TASK REQUIREMENTS ▸
Copy the stretch of the steel-frame homes article from "Bovet said homes" through "homes, Bovet explained.", swapping "builders" for "crews".

DOCUMENT PASSAGE ▸
It was the aspiration of Stanford's Atmosphere and Energy Program director to live in a net-zero home that was "strong, durable and could withstand a major earthquake, as well as termites and mold," that brought Canadian homebuilder Marc Bovet to Stanford in 2016 to build his first home in the state made of recycled steel. The prefab steel frame pieces arrived in one truckload from
Canada and were snapped together in less than a week, creating the shell for Mark Jacobson's new 3,000-square-foot home, which reportedly cost an estimated $1.5 million.
Solar panels coupled with Tesla Powerwall battery packs were installed to produce enough electricity to power the entire house plus two cars.
Since then, Bovet has exhibited steely determination to shake up the North American home market with steel frame, custom-built homes manufactured by his family-operated business, Bone Structure. Bovet now employs a staff of 40 architects, engineers, technologists and urban planners and operates a satellite office in San Francisco in addition to the company's Laval headquarters in Quebec, Canada. He has built hundreds of homes coast to coast in Canada and throughout California, including about two dozen along the Midpeninsula in Palo Alto, Menlo Park and Atherton.
Bovet, who founded Bone Structure in 2005, said the company's steel construction system "just made sense." The goal, he said, is to create "homes that are not just energy efficient, but comfortable."
Once on-site, steel pieces snap together like toy erector sets
The company's homes are built from steel tubes manufactured in factories and designed to be attached together on-site.
The framing system used in the homes is 88% recycled steel, mostly made of smashed cars. Each Bone Structure house is custom-designed and built with modular components, with no interior bearing walls.
Bovet said homes range in size from 600 to 22,000 square feet. Bone Structure designs and plans homes for its owners, who then work with local builders and contractors to construct the homes, Bovet explained.
Assembled in pre-built sections and then delivered to the construction site, Bovet likens the building process as similar to using such toys as erector sets
or Legos. The horizontal steel pieces snap into place and are strong enough to support the interior finishes, including Sheetrock or tile, he said.
Bovet said the pre-assembled sections have clear connections for specialists like plumbers and electricians to follow for their part in the construction.

EXTRACTED MATERIAL ▸
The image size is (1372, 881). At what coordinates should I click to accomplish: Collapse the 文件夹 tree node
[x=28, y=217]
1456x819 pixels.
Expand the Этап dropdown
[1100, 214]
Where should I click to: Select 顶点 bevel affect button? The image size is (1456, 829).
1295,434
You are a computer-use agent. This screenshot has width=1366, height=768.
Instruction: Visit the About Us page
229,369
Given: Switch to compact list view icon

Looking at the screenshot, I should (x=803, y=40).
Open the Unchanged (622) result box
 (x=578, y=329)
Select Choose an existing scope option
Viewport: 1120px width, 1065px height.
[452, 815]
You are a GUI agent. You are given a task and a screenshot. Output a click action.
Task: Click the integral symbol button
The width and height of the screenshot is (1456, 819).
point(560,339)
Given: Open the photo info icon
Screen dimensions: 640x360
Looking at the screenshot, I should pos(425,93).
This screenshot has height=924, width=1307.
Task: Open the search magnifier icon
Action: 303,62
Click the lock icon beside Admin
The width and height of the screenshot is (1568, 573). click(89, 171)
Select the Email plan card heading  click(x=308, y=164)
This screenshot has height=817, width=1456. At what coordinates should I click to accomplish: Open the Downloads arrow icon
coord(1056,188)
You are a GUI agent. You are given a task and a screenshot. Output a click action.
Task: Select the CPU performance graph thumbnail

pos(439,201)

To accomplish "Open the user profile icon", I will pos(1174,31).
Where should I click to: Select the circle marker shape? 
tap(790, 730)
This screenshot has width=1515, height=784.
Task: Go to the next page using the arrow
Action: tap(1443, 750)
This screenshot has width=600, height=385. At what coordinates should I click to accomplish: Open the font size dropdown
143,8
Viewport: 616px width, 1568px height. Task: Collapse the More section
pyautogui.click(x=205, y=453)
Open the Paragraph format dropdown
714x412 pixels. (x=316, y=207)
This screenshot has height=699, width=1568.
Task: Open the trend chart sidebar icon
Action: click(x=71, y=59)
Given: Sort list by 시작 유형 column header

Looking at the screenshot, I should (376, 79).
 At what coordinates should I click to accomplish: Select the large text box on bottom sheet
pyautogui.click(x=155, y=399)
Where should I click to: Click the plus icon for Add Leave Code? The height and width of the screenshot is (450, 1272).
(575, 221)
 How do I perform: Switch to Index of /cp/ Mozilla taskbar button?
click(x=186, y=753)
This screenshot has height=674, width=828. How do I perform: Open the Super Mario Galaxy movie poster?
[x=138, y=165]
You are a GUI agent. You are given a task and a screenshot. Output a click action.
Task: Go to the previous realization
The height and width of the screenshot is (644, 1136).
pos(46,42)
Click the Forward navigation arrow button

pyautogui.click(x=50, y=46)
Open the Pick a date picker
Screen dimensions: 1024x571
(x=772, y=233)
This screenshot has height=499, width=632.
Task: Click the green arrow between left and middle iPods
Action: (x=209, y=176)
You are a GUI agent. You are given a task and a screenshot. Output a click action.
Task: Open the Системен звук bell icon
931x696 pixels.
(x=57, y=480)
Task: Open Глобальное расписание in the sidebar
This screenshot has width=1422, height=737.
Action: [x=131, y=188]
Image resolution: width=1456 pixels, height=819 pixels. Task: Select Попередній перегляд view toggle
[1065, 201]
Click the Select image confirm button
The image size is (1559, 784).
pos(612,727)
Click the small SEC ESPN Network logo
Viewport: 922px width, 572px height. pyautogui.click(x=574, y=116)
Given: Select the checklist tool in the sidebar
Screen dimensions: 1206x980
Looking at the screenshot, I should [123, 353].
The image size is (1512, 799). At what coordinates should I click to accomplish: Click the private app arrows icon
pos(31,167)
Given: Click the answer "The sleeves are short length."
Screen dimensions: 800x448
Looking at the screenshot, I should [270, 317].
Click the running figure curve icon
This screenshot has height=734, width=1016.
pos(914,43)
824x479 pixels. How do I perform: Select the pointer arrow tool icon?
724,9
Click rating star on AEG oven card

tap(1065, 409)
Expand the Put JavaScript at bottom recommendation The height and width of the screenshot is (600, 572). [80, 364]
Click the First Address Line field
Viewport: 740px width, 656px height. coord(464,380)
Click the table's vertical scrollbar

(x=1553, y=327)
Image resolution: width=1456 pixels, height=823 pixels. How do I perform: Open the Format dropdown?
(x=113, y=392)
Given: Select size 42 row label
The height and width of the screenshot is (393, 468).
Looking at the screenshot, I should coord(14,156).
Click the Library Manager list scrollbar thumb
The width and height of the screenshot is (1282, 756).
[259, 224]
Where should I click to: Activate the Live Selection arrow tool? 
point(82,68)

TASK RESPONSE ▸
Bovet said homes range in size from 600 to 22,000 square feet. Bone Structure designs and plans homes for its owners, who then work with local crews and contractors to construct the homes, Bovet explained.